The work performed by a tax function falls under a number of labels (these labels are in widespread use among practitioners). Tax compliance means ensuring that tax laws are complied with; this primarily means fulfilling reporting and payment obligations, although it also includes making claims, exercising statutory tax options, and any number of other acts that emanate from the legal relation between taxpayer and tax authority. Tax planning, by contrast, refers to recommendations that a tax function might make as regards the wider behavior of the company (e.g., in the legal structuring of a commercial transaction or a business process), with a view to securing a tax advantage or mitigating a tax risk. Tax controversy refers to the process of responding to tax authority challenge to a position taken by the company in its tax compliance.

It will be readily apparent that the definitions of these activities are suggestive of a process: tax planning recommendations, if adopted, will lead to positions being taken at the tax compliance stage, which might not otherwise have been taken, and those positions might be susceptible to challenge, resulting in a tax controversy situation. In order to mitigate such risk of challenge, the tax planning in question might, therefore, necessitate further tax planning.

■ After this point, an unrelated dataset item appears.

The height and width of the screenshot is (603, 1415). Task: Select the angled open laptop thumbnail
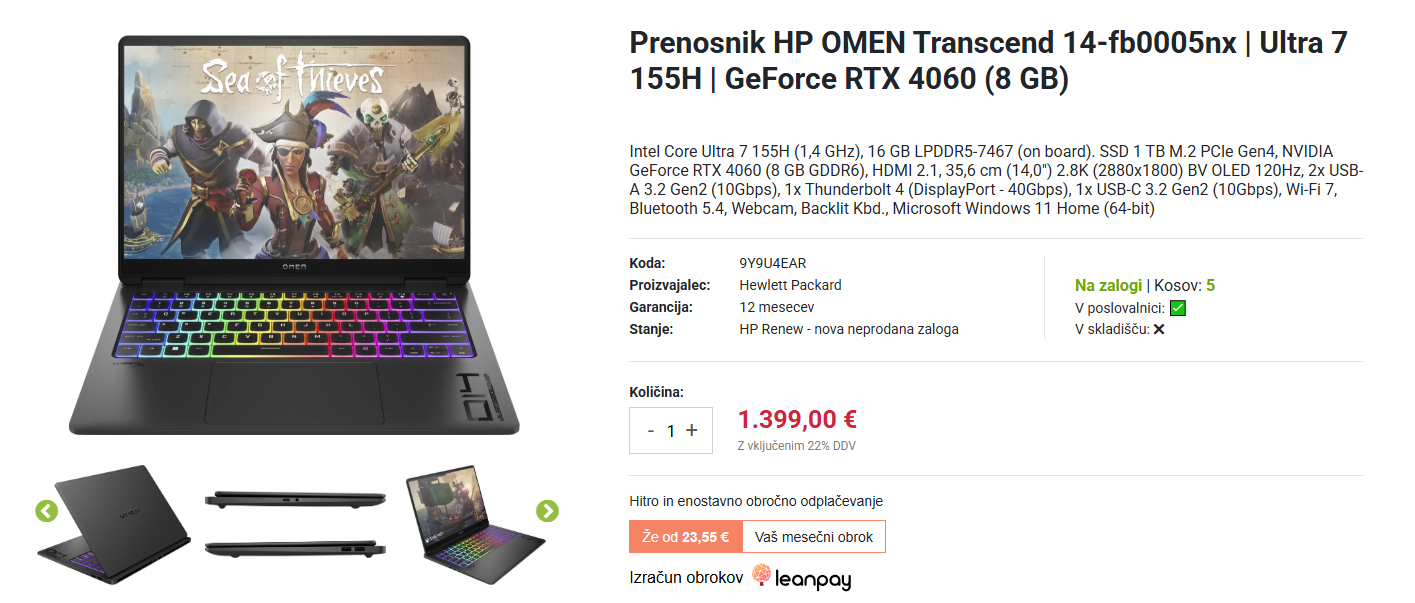tap(474, 524)
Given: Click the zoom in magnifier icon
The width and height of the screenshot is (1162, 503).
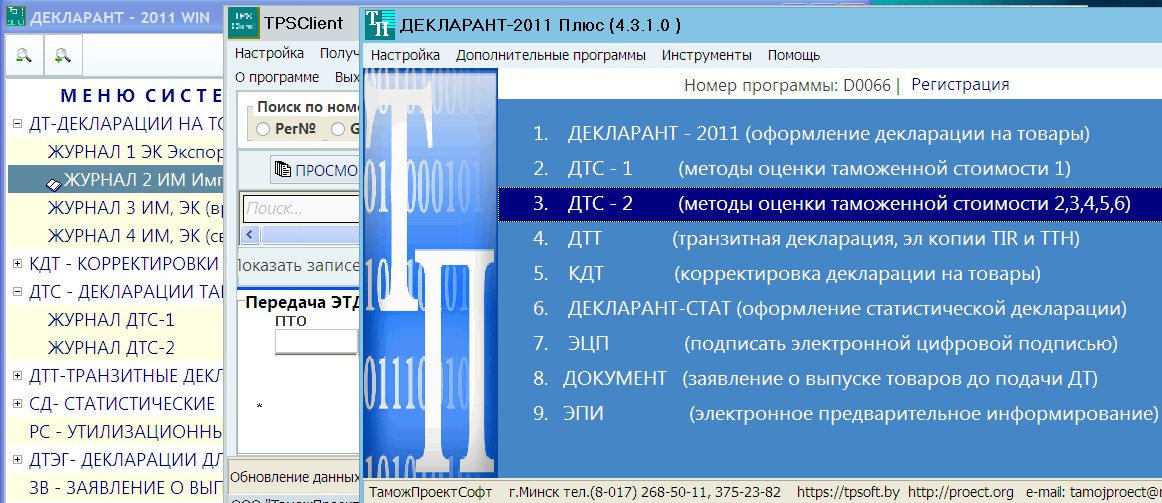Looking at the screenshot, I should pyautogui.click(x=62, y=56).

Tax risk management is an umbrella term for this nexus of intersecting and, in some instances, reflexive processes. As such it operates to a certain extent to obscure some of the distinctions that might be capable of being drawn within it.

In particular, it might be supposed that the mitigation of structural tax risks in the company’s transactions or business processes would be treated as distinct from tax planning intended to reduce tax liabilities, but in fact these two tax activities are elided in the nomenclature. For example, in discussion of the “tax control framework” advocated by Robbert Hoyng, Sander Kloosterhof, and Alan Macpherson in Tax Risk Management: from Risk to Opportunity, “where [the authors] refer to risks, a missed opportunity is also seen as a risk.”

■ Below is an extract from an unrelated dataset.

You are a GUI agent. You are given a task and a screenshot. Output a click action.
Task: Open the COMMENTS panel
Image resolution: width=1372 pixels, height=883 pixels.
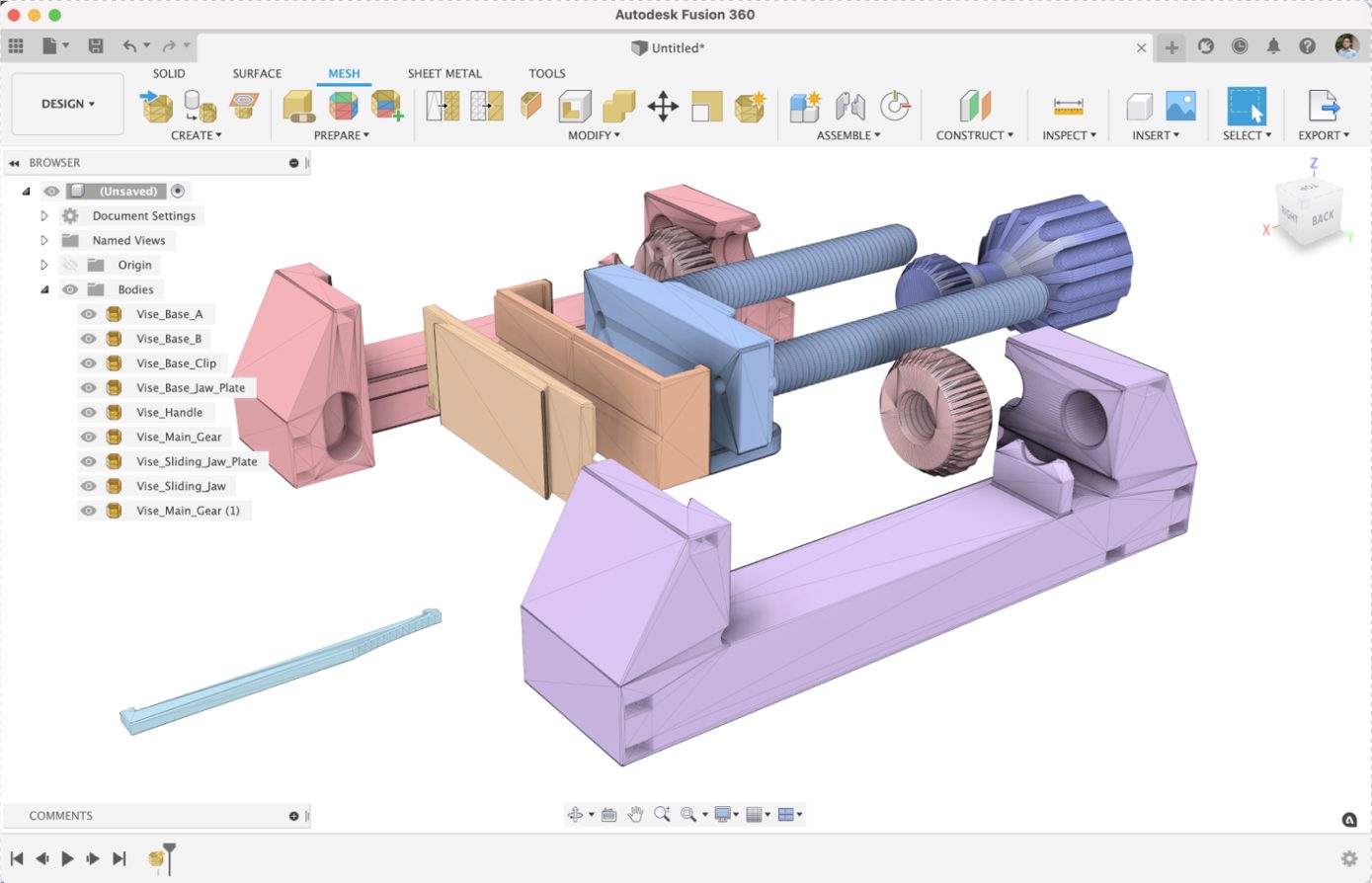(x=61, y=815)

Hoyng, R., S. Kloosterhof and A. Macpherson, ‘Tax Control Framework’, in Bakker, A. and S. Kloosterhof, eds., Tax Risk Management: from Risk to Opportunity, Amsterdam, 2010, 19-70, p.30.

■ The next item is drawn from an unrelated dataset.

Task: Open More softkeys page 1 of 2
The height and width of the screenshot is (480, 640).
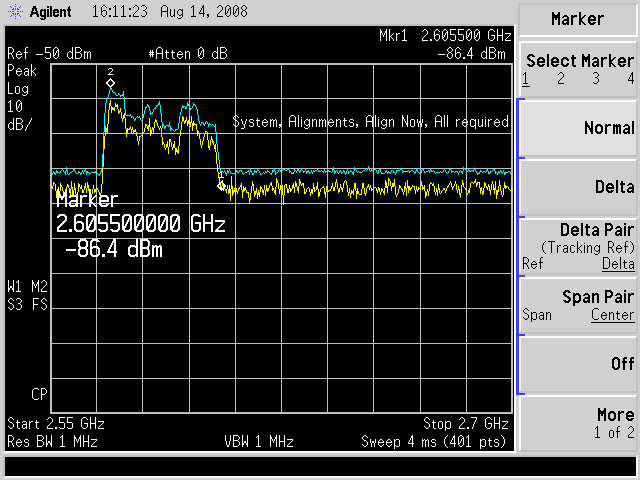Action: (578, 423)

These opportunities, it is later explained, include “the ability of the organization and the tax function to create value from [...] future tax planning proposals.”

ibid p.55

To emphasize, what is being said here is that tax planning, even in its most aggressive forms, is a form of risk mitigation: the mitigation of the risk of missing a tax opportunity.

It is a key contention of this article that this broad concept of “tax risk management” needs to be unpacked and the potential genealogies of tax risk carefully explored, in order for an objective and meaningful taxonomy of corporate tax behavior to be developed. Before doing so, however, it is necessary to define with some specificity what is meant by certain further terms that will be used in the subsequent discussion, and to set out two assumptions that are crucial to the analysis.

Tax risk could include a wide variety of tax-related risks (e.g., reputational risk arising from tax avoidance), but the specific category of tax risk that is relevant to the following discussion is the risk of a tax liability being understated; in other words, the risk of a tax position taken at the tax compliance stage being successfully challenged by a tax authority, having the consequence that additional tax is payable. In other words, “tax risk” is only used here in a sense that implies risk to both the company and the public exchequer; the risk to the company is that it will have to pay more tax, and the risk to the public exchequer is the risk of failing to collect additional tax that may be payable. The concomitant risk to the public exchequer where tax risk exists is referred to as exchequer risk. Prima facie tax risk and exchequer risk are the same risk viewed from two different perspectives, but there is a crucial difference that will be explored in a subsequent section of this article: tax planning that gives rise to tax risk creates, on the quantitative level of potential fiscal impact, more exchequer risk than tax risk.

A feature of a transaction, business structure, or process that gives rise to or increases tax risk is referred to as a tax risk factor. Tax risk factors (so defined) are not introduced at the tax compliance stage. A position taken at the tax compliance stage might be susceptible to challenge without reference to a tax risk factor (e.g., because it contains a computational error or deliberate falsehood) but where a challenge takes place by reference to something falling outside the legal relation between taxpayer and tax authority, that something (the risk factor) is by definition not a feature of the tax compliance. The compliance has merely reflected one available tax analysis of the feature of the transaction, while the tax authority challenge reflects another.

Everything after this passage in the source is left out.